Pilgrim Baptist Church in St. Paul was the first African American Baptist church established in Minnesota. The congregation was founded during the Civil War, in 1863, by enslaved people who had escaped from Missouri, including pastor Robert Thomas Hickman. The church’s third building (732 West Central Ave.) was added to the National Register of Historic Places in 1991.
Robert Thomas Hickman was born into slavery around 1830 in Boone County, Missouri. While enslaved, he worked as a rail splitter, cutting up logs for building fences. After being taught to read by his enslaver, Hickman became a preacher, ministering to other enslaved individuals in the area.
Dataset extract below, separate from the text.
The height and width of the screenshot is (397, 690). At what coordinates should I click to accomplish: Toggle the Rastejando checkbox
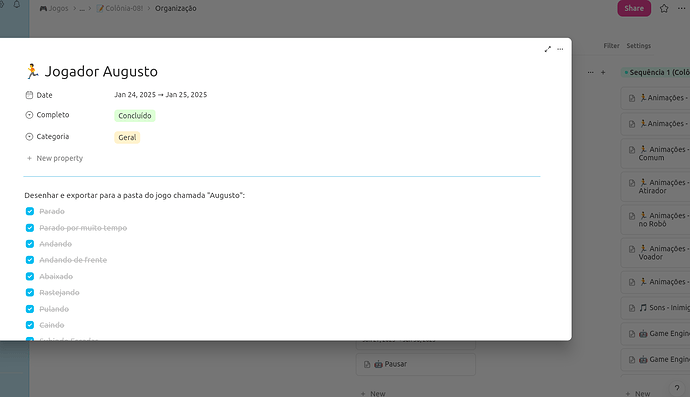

His wife, Minta, was born around 1837 in Missouri; she and their children were enslaved in Boone County by another owner, who lived near Robert’s enslaver.
In the spring of 1863, Robert, Minta, and their children escaped their enslavers and tried to flee north out of Missouri. Ultimately they made their way to a contraband camp in St. Louis, where they found a steamboat called the Northerner. The boat then brought them up the Mississippi River to Fort Snelling, Minnesota.*
On May 6, 1863, approximately 125 people arrived at Fort Snelling via the Northerner. Among them were some of Pilgrim’s charter members: the Hickmans, Fielding and Adeline Combs, Henry and Charlotte Moffit, John B. and Elizabeth Trotter, and Giles Crenshaw. They settled in St. Paul, called themselves Pilgrims, and initially held church services in private homes.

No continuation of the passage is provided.